At 68 years old, a sentence that long would likely mean death in prison for Elliott.

The incident occurred around 3 p.m. on September 28. Elliot was jogging with a pushcart and his two dogs. While passing through the 10400 block of Katella Avenue, about 2 miles from Disneyland, Elliott allegedly came across Antonio Garcia Avalos, 40, an unhoused man sleeping across the sidewalk.

Should the charges against Elliott be dropped?

According to the DA’s office, Elliott used the pushcart to “nudge Avalos in an attempt to wake him up.” Avalos responded by “yelling at Elliott to get away from him.

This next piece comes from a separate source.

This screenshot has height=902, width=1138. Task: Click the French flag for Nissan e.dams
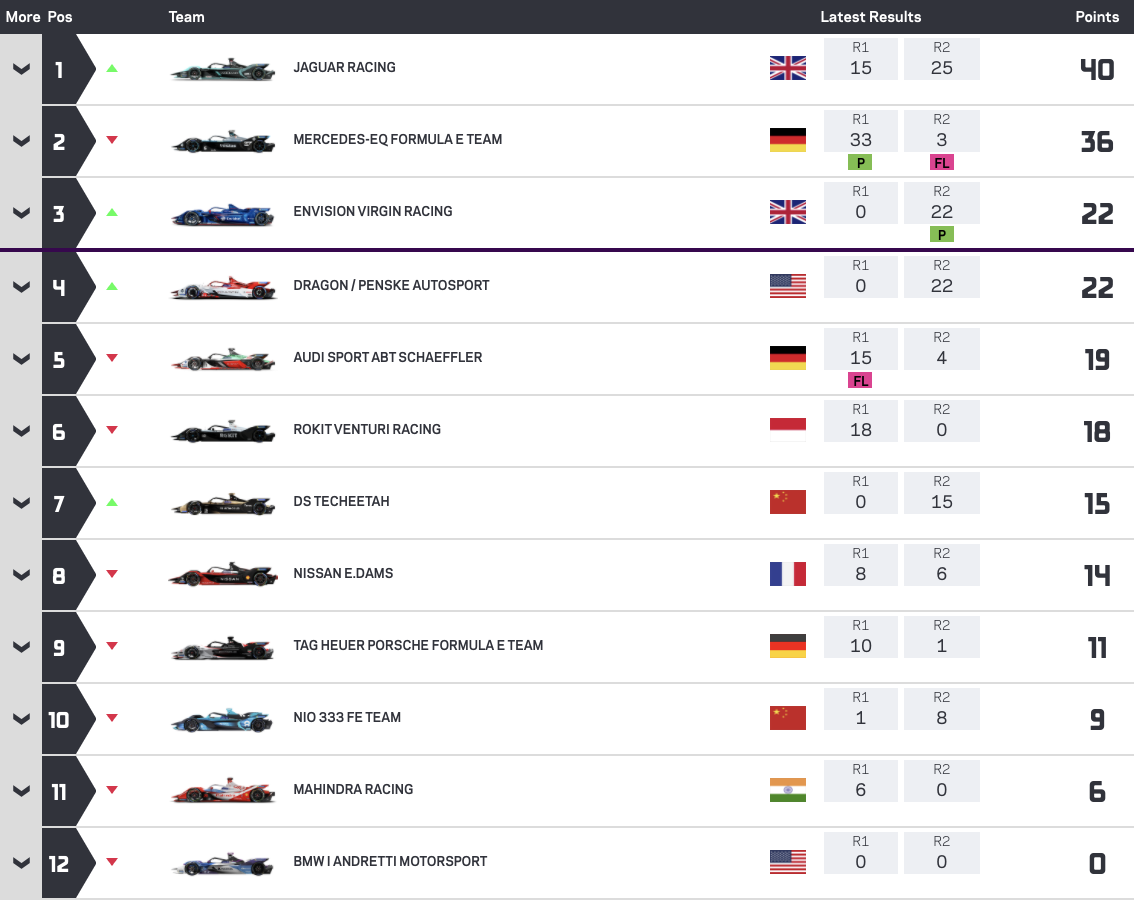[788, 574]
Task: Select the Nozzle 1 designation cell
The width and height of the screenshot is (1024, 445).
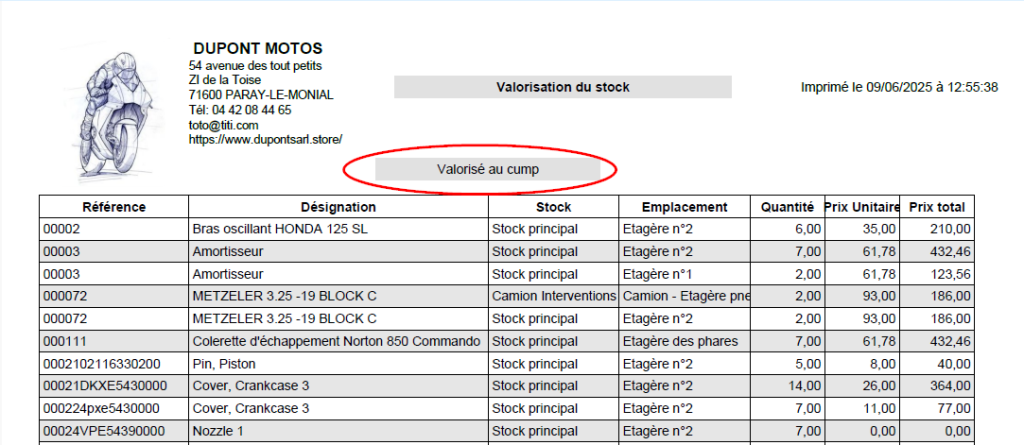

“Elliott is accused of recording Avalos and grabbing a handgun from his pushcart,” according to the news release. He was carrying the weapon legally. He had a concealed carry permit issued by the Orange County Sheriff’s Department.

According to the DA’s office, Elliott recorded Avalos on his phone standing up and throwing a shoe. Elliott ducked to avoid the shoe and then shot Avalos three times. Avalos later died from the wounds.

“This is a tragic set of circumstances that unfolded in the worst possible way over a minor inconvenience of a blocked sidewalk, and a man is dead as a result,” Orange County district attorney Todd Spitzer said.

It’s tragic because it appears to be senseless. Elliot will have his day in court. Maybe he will claim he thought the shoe was an IED and Avalos was an Islamic terrorist or a crazed Jewish militant out to commit genocide. Fear breeds irrationality. Irrationality is the devil’s playground.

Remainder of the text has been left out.